In 2019, I was named an Ottenberg-Winans Fellow for African Studies for my ongoing research project Embodied Witness, that celebrates retention of coded Afro-gestural vocabularies in diaspora, most specifically looking at these embodiments in Jamaica and Sierra Leone. I continue to be amazed by its evolutions and resonant responses to screenings of the collaborative short film work and paper presentations at conferences including Tilting Axis 5 at Mémorial ACTe Museum in Guadeloupe, the E.R.I.P. Conference at Gonzaga University in Spokane, WA, and most recently at Black Portraitures VII: Play & Performance at Rutgers University-Newark.

In 2021 was named the Inaugural Curatorial Fellow at On the Boards - where I developed UN-[TITLED] - an immersive multi-site specific work with a community of the most incredible humans.
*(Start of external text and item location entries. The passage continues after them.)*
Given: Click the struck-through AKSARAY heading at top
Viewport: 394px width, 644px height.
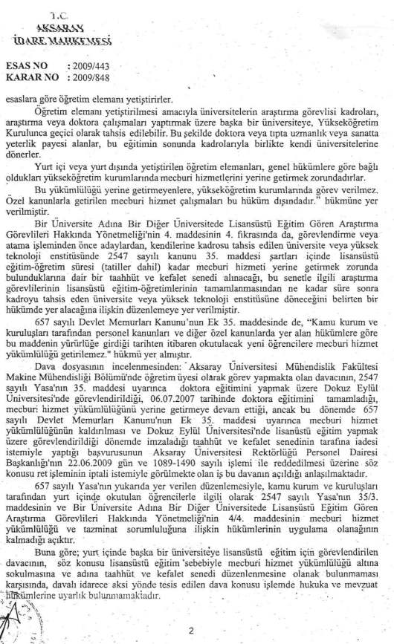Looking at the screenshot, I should [55, 22].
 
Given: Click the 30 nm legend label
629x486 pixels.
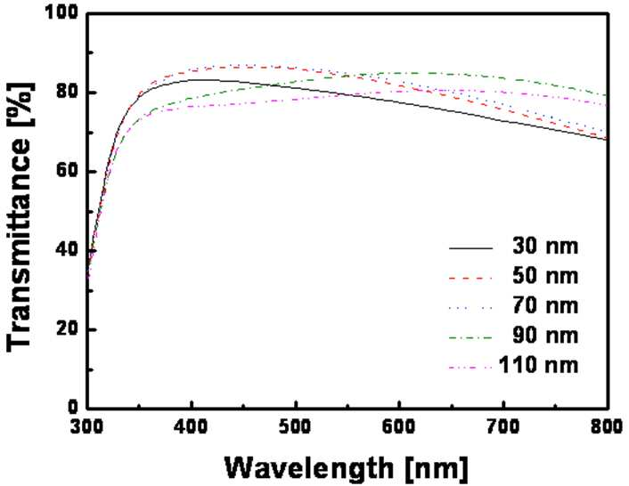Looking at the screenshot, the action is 545,246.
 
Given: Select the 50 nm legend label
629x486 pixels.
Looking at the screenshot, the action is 545,276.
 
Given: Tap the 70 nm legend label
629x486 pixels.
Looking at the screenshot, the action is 545,305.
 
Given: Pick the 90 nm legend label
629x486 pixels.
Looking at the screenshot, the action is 545,336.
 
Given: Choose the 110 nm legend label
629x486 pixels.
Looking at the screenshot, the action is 539,365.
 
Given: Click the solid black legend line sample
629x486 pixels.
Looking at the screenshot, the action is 470,249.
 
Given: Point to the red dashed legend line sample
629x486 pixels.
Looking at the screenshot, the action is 470,278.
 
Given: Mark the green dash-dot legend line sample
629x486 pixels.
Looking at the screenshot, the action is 470,337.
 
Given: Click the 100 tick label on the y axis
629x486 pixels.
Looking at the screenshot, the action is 61,12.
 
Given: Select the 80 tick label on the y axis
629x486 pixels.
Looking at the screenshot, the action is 67,92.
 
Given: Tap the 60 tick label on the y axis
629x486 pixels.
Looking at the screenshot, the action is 67,171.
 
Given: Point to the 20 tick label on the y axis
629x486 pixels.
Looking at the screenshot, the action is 67,329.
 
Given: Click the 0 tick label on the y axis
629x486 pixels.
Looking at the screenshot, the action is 73,408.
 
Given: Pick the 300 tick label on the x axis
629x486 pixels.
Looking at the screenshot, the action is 86,427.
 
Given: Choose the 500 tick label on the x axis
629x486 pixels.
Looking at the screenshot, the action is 295,427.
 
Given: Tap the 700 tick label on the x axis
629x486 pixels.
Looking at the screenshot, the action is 503,427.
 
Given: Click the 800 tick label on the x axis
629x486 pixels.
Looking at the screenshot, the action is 607,427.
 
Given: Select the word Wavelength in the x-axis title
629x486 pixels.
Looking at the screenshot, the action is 309,469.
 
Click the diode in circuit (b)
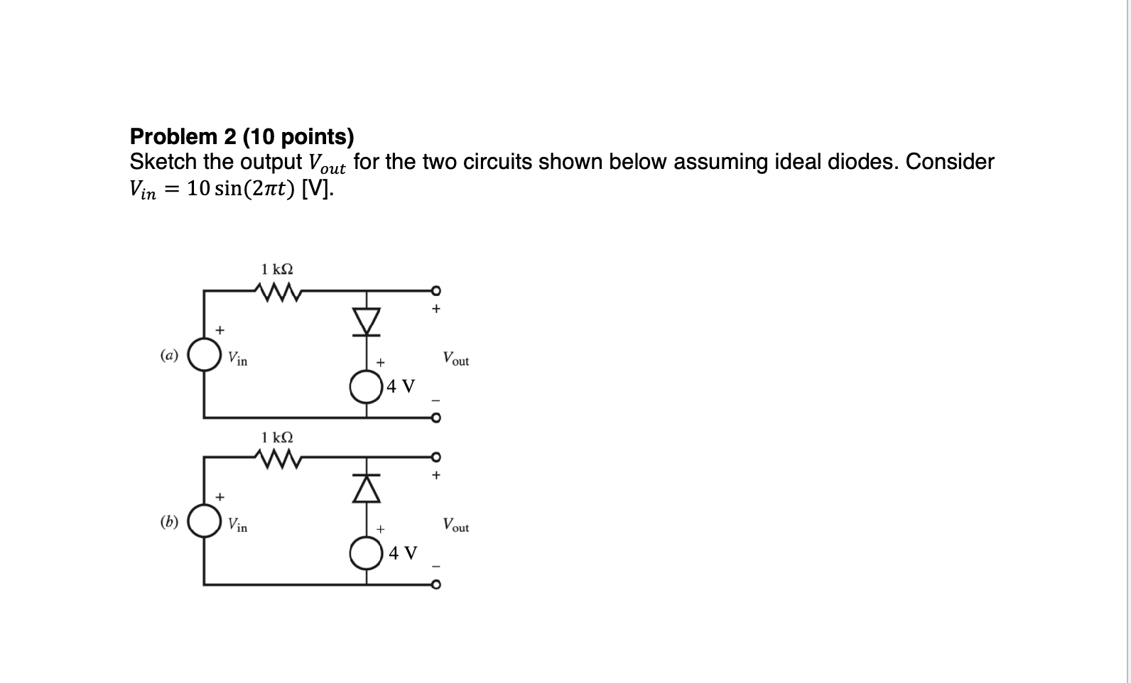(367, 487)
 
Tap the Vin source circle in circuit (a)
(205, 355)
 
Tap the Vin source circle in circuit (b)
(205, 522)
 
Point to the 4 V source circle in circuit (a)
(367, 387)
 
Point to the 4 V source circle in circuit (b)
(367, 553)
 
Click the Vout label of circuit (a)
(455, 359)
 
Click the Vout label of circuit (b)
(455, 525)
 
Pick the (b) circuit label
(169, 522)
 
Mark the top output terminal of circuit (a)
(435, 290)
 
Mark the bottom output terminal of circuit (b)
(435, 585)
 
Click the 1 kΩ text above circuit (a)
(277, 269)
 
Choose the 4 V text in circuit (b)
(403, 552)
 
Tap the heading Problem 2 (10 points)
(242, 136)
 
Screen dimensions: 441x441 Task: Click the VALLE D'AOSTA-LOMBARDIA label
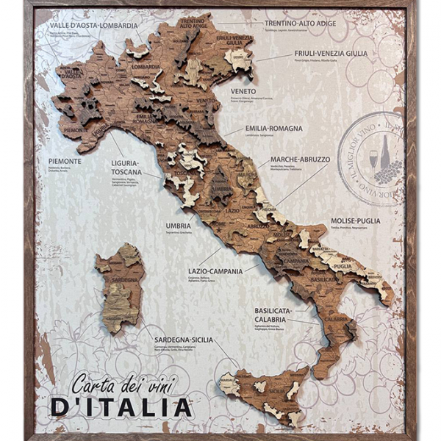(x=93, y=25)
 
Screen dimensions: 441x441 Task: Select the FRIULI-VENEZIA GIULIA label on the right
(x=331, y=53)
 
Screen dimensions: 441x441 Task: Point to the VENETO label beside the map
(x=243, y=92)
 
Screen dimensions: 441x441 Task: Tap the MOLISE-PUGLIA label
(x=356, y=220)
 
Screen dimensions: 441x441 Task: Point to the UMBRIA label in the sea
(x=178, y=226)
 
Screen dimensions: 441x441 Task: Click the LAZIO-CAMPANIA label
(x=215, y=271)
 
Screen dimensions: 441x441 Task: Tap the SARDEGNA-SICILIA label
(x=183, y=340)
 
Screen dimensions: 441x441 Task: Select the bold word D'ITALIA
(x=121, y=406)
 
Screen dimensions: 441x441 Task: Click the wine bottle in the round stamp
(x=384, y=152)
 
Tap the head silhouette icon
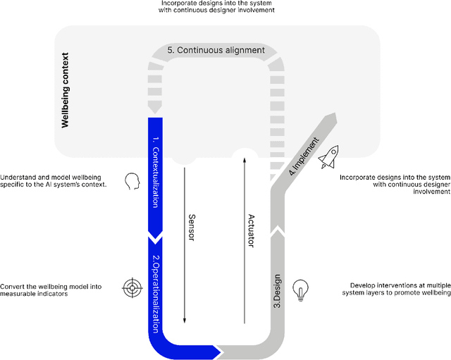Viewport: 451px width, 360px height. point(132,182)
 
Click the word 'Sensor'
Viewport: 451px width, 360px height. point(191,223)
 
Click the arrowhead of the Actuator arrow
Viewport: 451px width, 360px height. point(245,161)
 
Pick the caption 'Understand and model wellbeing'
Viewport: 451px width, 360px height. point(54,181)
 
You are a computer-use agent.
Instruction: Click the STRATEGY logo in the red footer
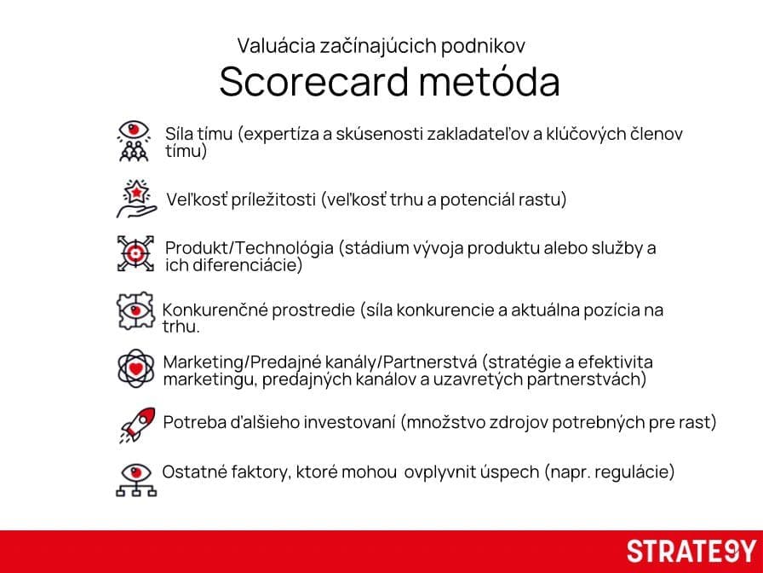[x=691, y=551]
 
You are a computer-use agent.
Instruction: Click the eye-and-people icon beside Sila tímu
[x=134, y=142]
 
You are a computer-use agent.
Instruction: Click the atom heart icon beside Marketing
[x=135, y=368]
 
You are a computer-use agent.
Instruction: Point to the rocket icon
[x=135, y=424]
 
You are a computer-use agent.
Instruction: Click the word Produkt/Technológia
[x=249, y=248]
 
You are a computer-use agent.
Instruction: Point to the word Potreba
[x=192, y=421]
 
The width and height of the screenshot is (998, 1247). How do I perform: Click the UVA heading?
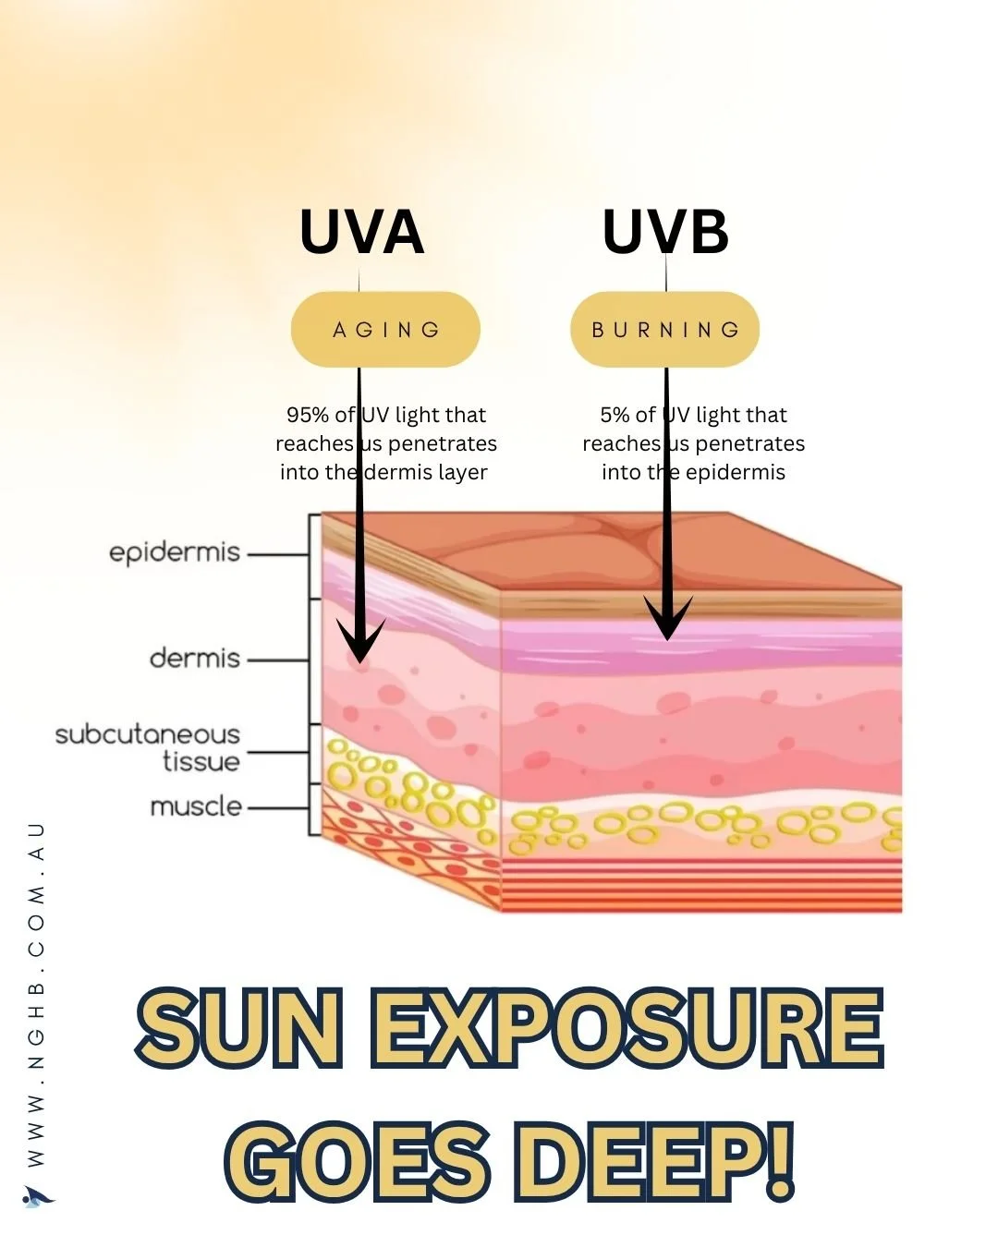coord(361,232)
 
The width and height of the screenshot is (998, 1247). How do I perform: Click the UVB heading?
coord(665,232)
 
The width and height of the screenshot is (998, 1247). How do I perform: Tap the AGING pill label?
coord(386,330)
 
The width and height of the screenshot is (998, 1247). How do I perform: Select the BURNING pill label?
coord(665,330)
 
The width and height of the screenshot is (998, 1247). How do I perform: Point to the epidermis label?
coord(175,552)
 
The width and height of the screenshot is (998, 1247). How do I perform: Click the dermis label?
coord(195,659)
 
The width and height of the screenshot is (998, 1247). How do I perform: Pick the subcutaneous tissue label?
coord(148,747)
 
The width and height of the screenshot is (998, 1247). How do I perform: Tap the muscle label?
coord(196,806)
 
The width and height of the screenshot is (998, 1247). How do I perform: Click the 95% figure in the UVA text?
coord(307,415)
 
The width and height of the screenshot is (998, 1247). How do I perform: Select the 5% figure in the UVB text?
coord(615,415)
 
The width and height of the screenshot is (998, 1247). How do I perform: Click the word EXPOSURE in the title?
coord(627,1028)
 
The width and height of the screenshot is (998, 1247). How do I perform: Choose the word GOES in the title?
coord(357,1159)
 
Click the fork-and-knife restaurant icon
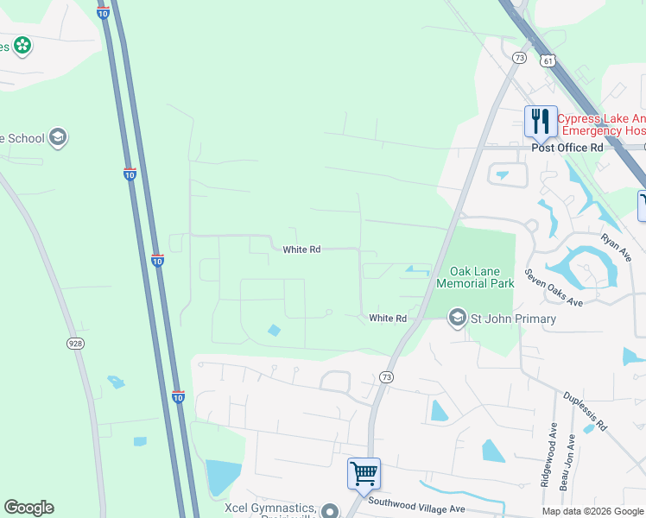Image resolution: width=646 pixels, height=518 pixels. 541,120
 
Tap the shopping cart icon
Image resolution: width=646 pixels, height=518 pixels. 364,473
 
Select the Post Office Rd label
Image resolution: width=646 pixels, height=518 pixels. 567,148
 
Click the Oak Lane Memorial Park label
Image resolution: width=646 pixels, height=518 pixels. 475,277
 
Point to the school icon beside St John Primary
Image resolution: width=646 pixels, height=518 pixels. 456,319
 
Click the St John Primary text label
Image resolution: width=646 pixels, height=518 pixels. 513,319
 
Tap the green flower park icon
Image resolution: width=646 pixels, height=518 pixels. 22,46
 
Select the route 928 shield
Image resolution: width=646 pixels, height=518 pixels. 75,344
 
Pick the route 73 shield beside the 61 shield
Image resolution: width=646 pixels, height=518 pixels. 519,58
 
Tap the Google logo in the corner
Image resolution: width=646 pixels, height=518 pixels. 28,508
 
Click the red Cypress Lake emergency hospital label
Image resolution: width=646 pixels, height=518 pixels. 601,125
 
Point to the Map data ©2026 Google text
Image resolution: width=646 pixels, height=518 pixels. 592,511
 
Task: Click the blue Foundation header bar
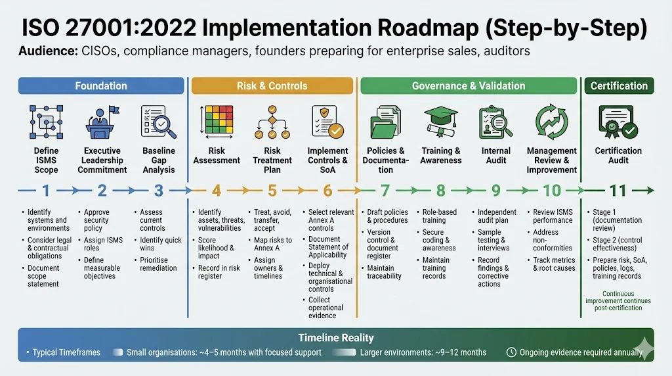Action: coord(101,85)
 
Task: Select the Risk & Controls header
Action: coord(272,85)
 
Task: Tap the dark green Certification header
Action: coord(619,85)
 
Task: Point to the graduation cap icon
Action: coord(441,122)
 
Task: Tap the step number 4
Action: coord(217,191)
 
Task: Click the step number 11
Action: coord(618,191)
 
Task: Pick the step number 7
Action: coord(385,191)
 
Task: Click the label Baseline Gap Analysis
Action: coord(159,160)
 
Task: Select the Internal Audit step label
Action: coord(496,155)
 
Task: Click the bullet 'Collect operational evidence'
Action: coord(326,308)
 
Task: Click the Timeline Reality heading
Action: coord(336,338)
This is so far the most personally daring, large-scoped, and challenging project I’ve done to date. With a collaborative family of artists and organizers from New York and Seattle, we put this work up in Spring 2023 after 2+ years of development. UN-[TITLED] reckons with cultural displacement and honors sustained community resistance in the face of rapid urban development (gentrification) in the Central and Chinatown International Districts of Seattle.

So…what all this work means in my life story, interests, and commitments, is that the intense and risky work towards all kinds of possibilities continues - which absolutely could not happen without the risk-taking belief and support of every person I’ve worked with.

I also work (in photography) under the moniker SeBiArt.

For exhibition history, awards, publications, and additional info please contact me for my CV.

*BCC and UN-[TITLED] are projects of i•ma•gine | e•volve® - an arts incubator I’ve been tending to since 2010.